Development of an HTC-based, scalable committor analysis tool in OpenPathSampling opens avenues to investigate enzymatic mechanisms linked to Covid-19

The E-CAM HPC Centre of Excellence and a PRACE team in Wroclaw have teamed up to develop High Throughput Computing (HTC) based tools to enable the computational investigation of reaction mechanisms in complex systems. These tools might help us gain understanding of enzymatic mechanisms used by the SARS-CoV-2 main protease [1]

Studying reaction mechanisms in complex systems requires powerful simulations. Committor analysis is a powerful, but computationally expensive tool, developed for this purpose. An alternative, less expensive option, consists in using the committor to generate initial trajectories for transition path sampling. In this project, the main goal was to integrate the committor analysis methodology with an existing software application, OpenPathSampling [2,3] (OPS), that performs many variants of transition path sampling (TPS) and transition interface sampling (TIS), as well as other useful calculations for rare events. OPS is performance portable across a range of HPC hardware and hosting sites..

The Committor analysis is essentially an ensemble calculation that maps straightforwardly to an HTC workflow, where typical individual tasks have moderate scalability and indefinite duration. Since this workflow requires dynamic and resilient scalability within the HTC framework, OPS was coupled to E-CAM’s HTC library jobqueue_features[4] that leverages the Dask [5, 6] data analytics framework and implements support for the management of MPI-aware tasks. 

The HTC library jobqueue_features proved to be resilient and to scale extremely well, meaning it can handle a very high number of simultaneous tasks: a stress test showed it can scale out to 1M tasks on all available architectures. OPS was expanded and its integration with the jobqueue features library was made trivial. In its current state, OPS can now almost seamlessly transition from use on a personal laptop to some of the largest HPC sites in Europe.

Integrating OPS and the HTC library resulted in an unprecedented parallelised committor simulation capability. These tools are currently being implemented for a committor simulation of the SARS-CoV-2 main protease. An initial analysis of the stable states, based on a long trajectory provided by D.E. Shaw Research [7] suggests that a loop region of the protein may act as a gate to the active site (Figure). This conformational change may regulate the accessibility of the active site of the main protease, and a better understanding of its mechanism could aid drug design.
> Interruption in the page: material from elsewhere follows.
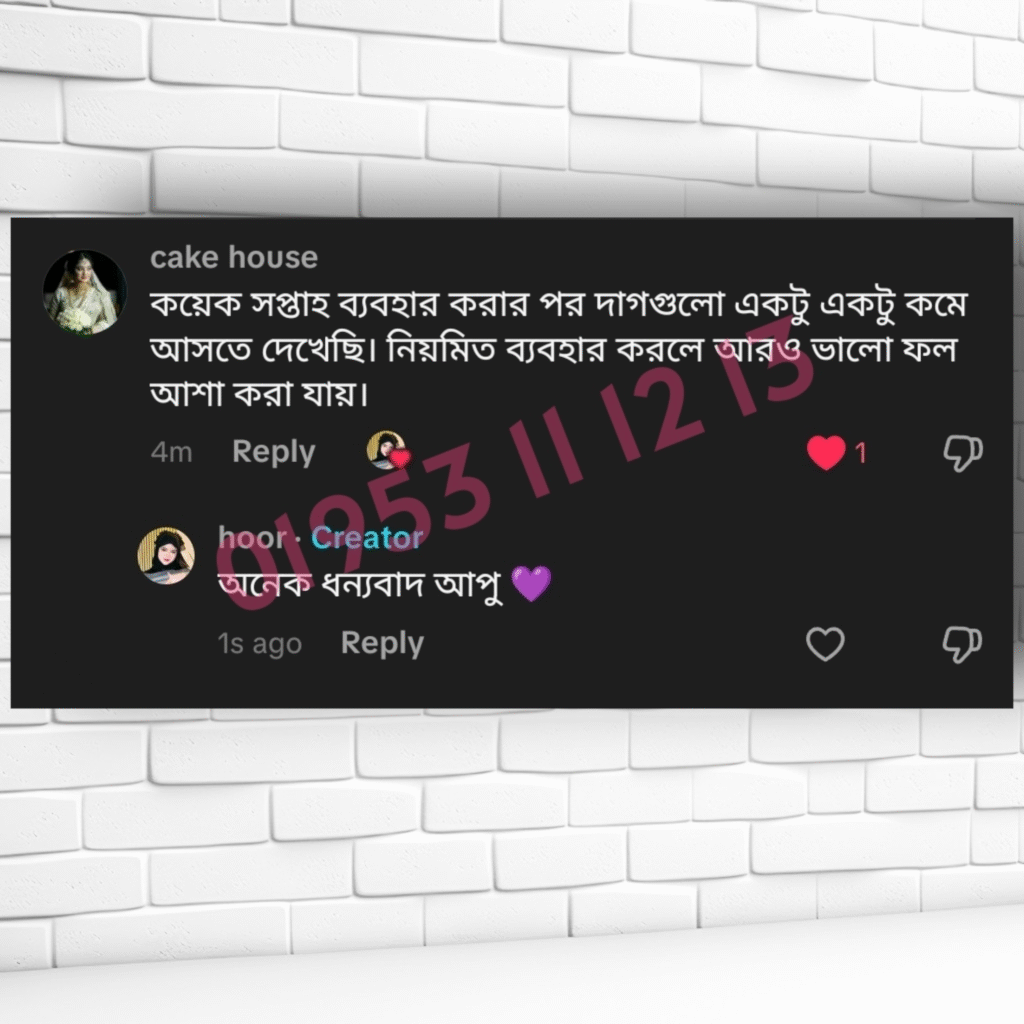Dislike the cake house comment
The height and width of the screenshot is (1024, 1024).
[x=963, y=452]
The committor simulation can be used to explore the configuration space (taking more initial configurations), or to improve the accuracy of the calculated committor value (running more trajectories per configuration). Altogether, such data will provide insight into the dynamics of the protease loop region and the mechanism of its gate-like activity. In addition, the trajectories generated by the committor simulation can also be used as initial conditions for further studies using the transition path sampling approach.

Left image: “closed” configuration. Right Image: “open” configuration.


[1] Milosz Bialczak, Alan O’Cais, Mariusz Uchronski, & Adam Wlodarczyk. (2020). Intelligent HTC for Committor Analysis.

[2] David W.H. Swenson, Jan-Hendrik Prinz, Frank Noé, John D. Chodera, and Peter G. Bolhuis. “OpenPathSampling: A flexible, open framework for path sampling simulations. 1. Basics.” J. Chem. Theory Comput. 15, 813 (2019).

[3] David W.H. Swenson, Jan-Hendrik Prinz, Frank Noé, John D. Chodera, and Peter G. Bolhuis. “OpenPathSampling: A flexible, open framework for path sampling simulations. 2. Building and Customizing Path Ensembles and Sample Schemes.” J. Chem. Theory Comput. 15, 837 (2019).

[4] Alan O’Cais, David Swenson, Mariusz Uchronski, and Adam Wlodarczyk. Task Scheduling Library for Optimising Time-Scale Molecular Dynamics Simulations, August 2019.

[5] Dask Development Team. Dask: Library for dynamic task scheduling, 2016.

[6] Matthew Rocklin. Dask: Parallel computation with blocked algorithms and task scheduling. In Kathryn Hu and James Bergstra, editors, Proceedings of the 14th Python in Science Conference, pages 130 – 136, 2015.[7] No specific author. Long trajectory provided by D.E. Shaw Research., 2020. [Online; accessed 22-Oct-2020].